/taco

The Tensor Algebra Compiler (taco) computes sparse tensor expressions on CPUs and GPUs

Primary LanguageC++OtherNOASSERTION

The Tensor Algebra Compiler (taco) is a C++ library that computes tensor algebra expressions on sparse and dense tensors. It uses novel compiler techniques to get performance competitive with hand-optimized kernels in widely used libraries for both sparse tensor algebra and sparse linear algebra.

You can use taco as a C++ library that lets you load tensors, read tensors from files, and compute tensor expressions. You can also use taco as a code generator that generates C functions that compute tensor expressions.

Learn more about taco at tensor-compiler.org, in the paper The Tensor Algebra Compiler, or in this talk. To learn more about where taco is going in the near-term, see the technical reports on optimization and formats.

You can also subscribe to the taco-announcements email list where we post announcements, RFCs, and notifications of API changes, or the taco-discuss email list for open discussions and questions.

TL;DR build taco using CMake. Run make test.

Build and test

Build and Test

Build taco using CMake 2.8.12 or greater:

cd <taco-directory>
mkdir build
cd build
cmake -DCMAKE_BUILD_TYPE=Release ..
make -j8

Building Python API

To build taco with the Python API (pytaco), add -DPYTHON=ON to the cmake line above. For example:

cmake -DCMAKE_BUILD_TYPE=Release -DPYTHON=ON ..

You will then need to add the pytaco module to PYTHONPATH:

export PYTHONPATH=<taco-directory>/build/lib:$PYTHONPATH

pytaco requires NumPy and SciPy to be installed.

Building for OpenMP

To build taco with support for parallel execution (using OpenMP), add -DOPENMP=ON to the cmake line above. For example:

cmake -DCMAKE_BUILD_TYPE=Release -DOPENMP=ON ..

Building for CUDA

To build taco for NVIDIA CUDA, add -DCUDA=ON to the cmake line above. For example:

cmake -DCMAKE_BUILD_TYPE=Release -DCUDA=ON ..

Please also make sure that you have CUDA installed properly and that the following environment variables are set correctly:

export PATH=/usr/local/cuda/bin:$PATH
export LD_LIBRARY_PATH=/usr/local/cuda/lib64:$LD_LIBRARY_PATH
export LIBRARY_PATH=/usr/local/cuda/lib64:$LIBRARY_PATH

If you do not have CUDA installed, you can still use the taco cli to generate CUDA code with the -cuda flag.

# [TASKS]
1) Which version of CMake does the taco README say is needed to build taco?
2) In the taco README, rewrite the part that opens with the words "You can use" and closes with "that compute tensor expressions.", using "C routines" in place of "C functions".
3) Extend the taco README past its last sentence.
The data that comes next is separate material, not part of the taco README.

# [INFORMATION PROVIDED]
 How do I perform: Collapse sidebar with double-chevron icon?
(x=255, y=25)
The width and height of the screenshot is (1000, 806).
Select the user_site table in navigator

# [RESPONSES]
1) CMake 2.8.12 or greater.

2)
You can use taco as a C++ library that lets you load tensors, read tensors from files, and compute tensor expressions. You can also use taco as a code generator that generates C routines that compute tensor expressions.

3)
Running tests

To run all tests:

cd <taco-directory>/build
make test

Tests can be run in parallel by setting CTEST_PARALLEL_LEVEL=<n> in the environment (which runs <n> tests in parallel).

To run the C++ test suite individually:

cd <taco-directory>
./build/bin/taco-test

To run the Python test suite individually:

cd <taco-directory>
python3 build/python_bindings/unit_tests.py

Code coverage analysis

To enable code coverage analysis, configure with -DCOVERAGE=ON. This requires the gcovr tool to be installed in your PATH.

For best results, the build type should be set to Debug. For example:

cmake -DCMAKE_BUILD_TYPE=Debug -DCOVERAGE=ON ..

Then to run code coverage analysis:

make gcovr

This will run the test suite and produce some coverage analysis. This process requires that the tests pass, so any failures must be fixed first. If all goes well, coverage results will be output to the coverage/ folder. See coverage/index.html for a high level report, and click individual files to see the line-by-line results.

Library example

The following sparse tensor-times-vector multiplication example in C++ shows how to use the taco library.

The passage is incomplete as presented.